## [Activity]
Among the entries, find the lines with the string "agent" and report them.

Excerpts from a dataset
====
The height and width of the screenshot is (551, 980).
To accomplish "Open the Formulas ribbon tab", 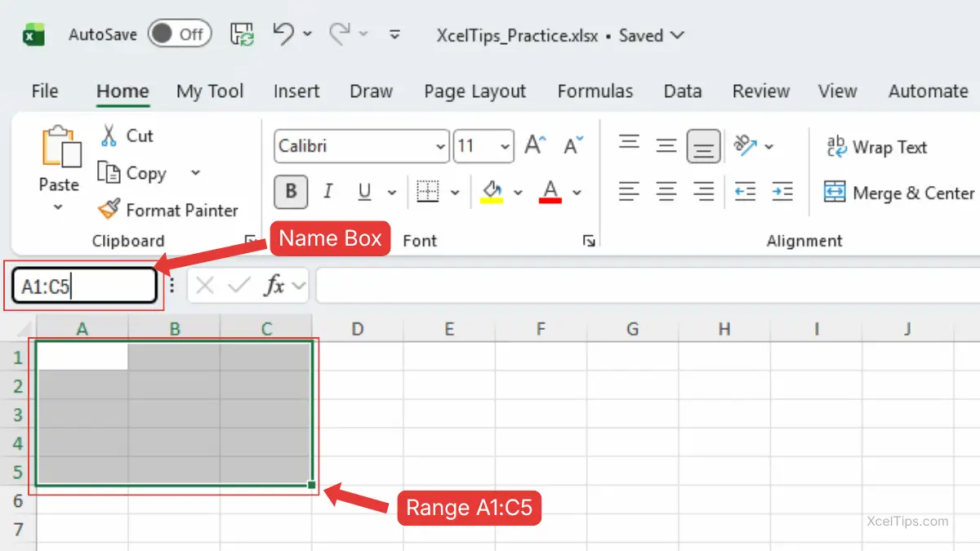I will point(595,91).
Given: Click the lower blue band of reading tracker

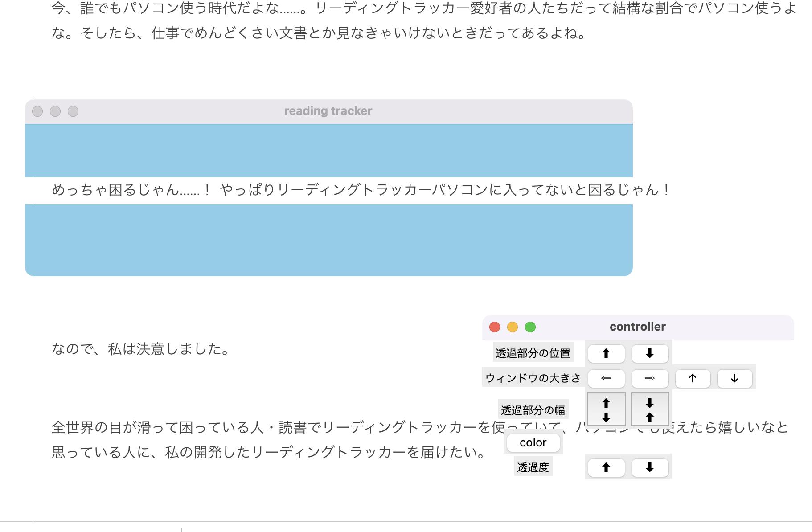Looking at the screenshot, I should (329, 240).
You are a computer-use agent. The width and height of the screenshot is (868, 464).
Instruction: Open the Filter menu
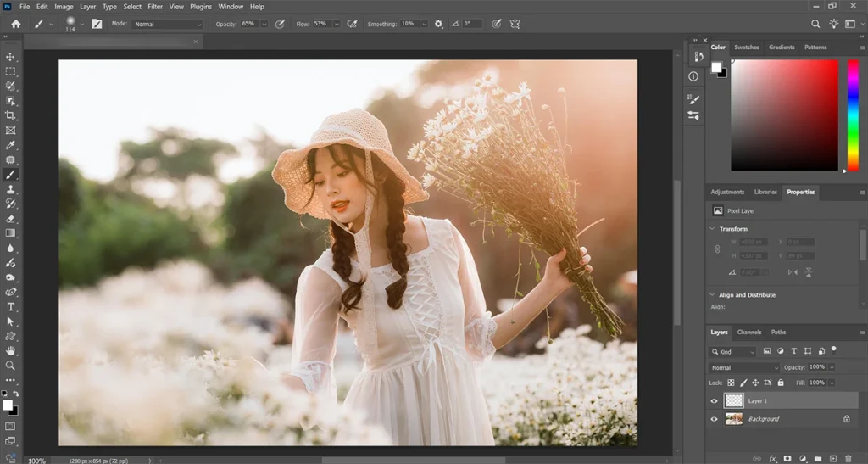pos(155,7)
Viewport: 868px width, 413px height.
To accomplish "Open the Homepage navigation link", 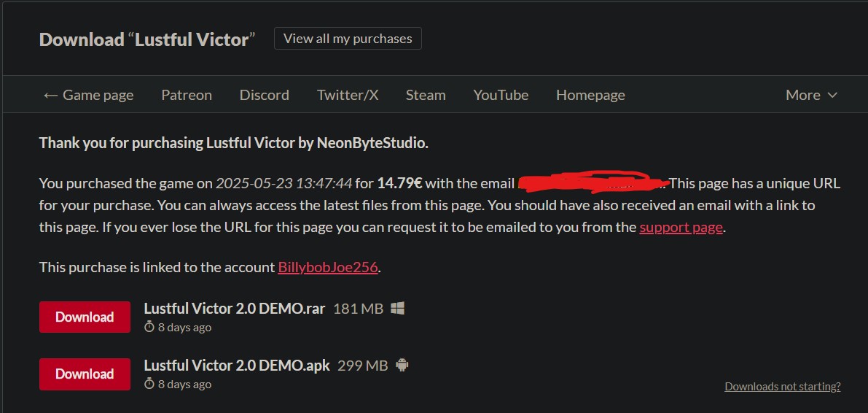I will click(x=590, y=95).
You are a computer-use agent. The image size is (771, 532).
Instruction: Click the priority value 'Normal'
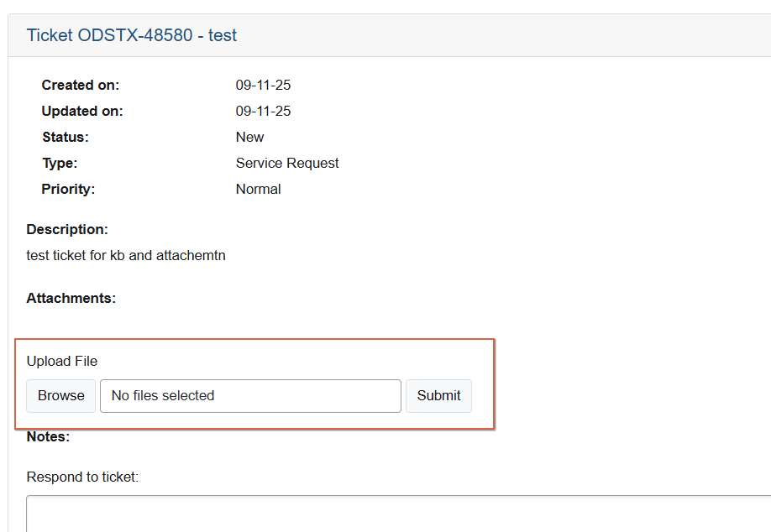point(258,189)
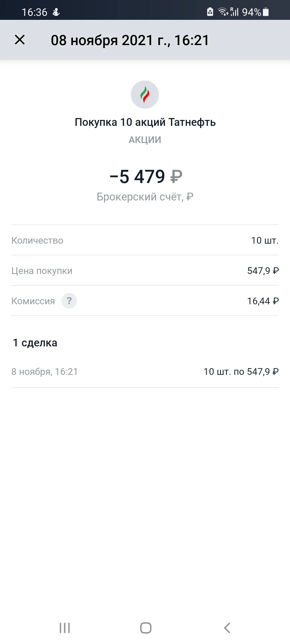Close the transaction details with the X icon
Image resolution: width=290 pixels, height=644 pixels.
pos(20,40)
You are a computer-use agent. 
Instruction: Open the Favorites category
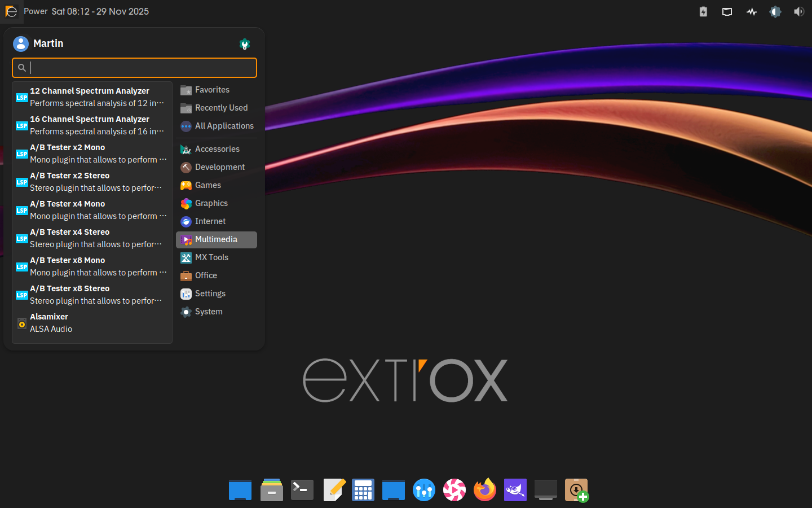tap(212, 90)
====
## [Completed task]
You are a computer-use agent. The width and height of the screenshot is (868, 464).
You are a computer-use agent. The image size is (771, 532).
You are a computer-use agent. 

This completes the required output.